On April 4, 2014, natural gas inventories were at an 11-year record low (54.69 percent deficit vs, the five-year average); however, the mild weather, which has curbed natural gas demand and record production, has oversupplied the market to the tune of 3Bcf/day. Therefore, weekly injections this year have consistently outperformed historical benchmarks. As of the week ending on July 18, 2014, the deficit has narrowed to 23.5 percent. Including the week ending on July 25, 2014, there are approximately 16 more weeks remaining in the injection season. To reach EIA’s projected natural gas volume in underground storage of 3,431Bcf by October 31, 2014, injections need to average 76Bcf/week. That means that injections would need to exceed the five-year average injections during the same period by 17Bcf/week. Based on the most recent weather forecasts and supply data, we believe that there is a high probability that this will happen. To reach the five-year average inventory by the end of the injection season of 3,851Bcf, injections would need to average 102Bcf, which would mean that weekly injection would need to exceed the same benchmark by 43Bcf during the peak of the summer. Therefore, inventories will most likely end close to EIA’s forecast.

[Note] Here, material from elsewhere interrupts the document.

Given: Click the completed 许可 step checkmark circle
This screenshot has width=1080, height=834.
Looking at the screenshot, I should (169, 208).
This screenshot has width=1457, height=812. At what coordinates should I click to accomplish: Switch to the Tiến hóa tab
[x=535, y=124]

Recent price action shows that the market believes that by the end of October 31, 2014, natural gas inventories will be replenished to adequate levels ahead of next winter. The Nov-14 through Mar-14 strip has lost $1.00/MMBtu premium since mid-June when the market expected tight supply conditions by the end of the injection season.

Hurricane Season

On March 22, 2014, The National Oceanic and Atmospheric Administration (NOAA) released its 2014 Atlantic hurricane season forecast, which called for a near-normal or below normal season. For the six-month hurricane season, which begins June 1, NOAA predicts a 70 percent likelihood of eight to 13 named storms (winds of 39 mph or higher), of which three to six could become hurricanes (winds of 74 mph or higher), including one to two major hurricanes (Category 3, 4 or 5; winds of 111 mph or higher).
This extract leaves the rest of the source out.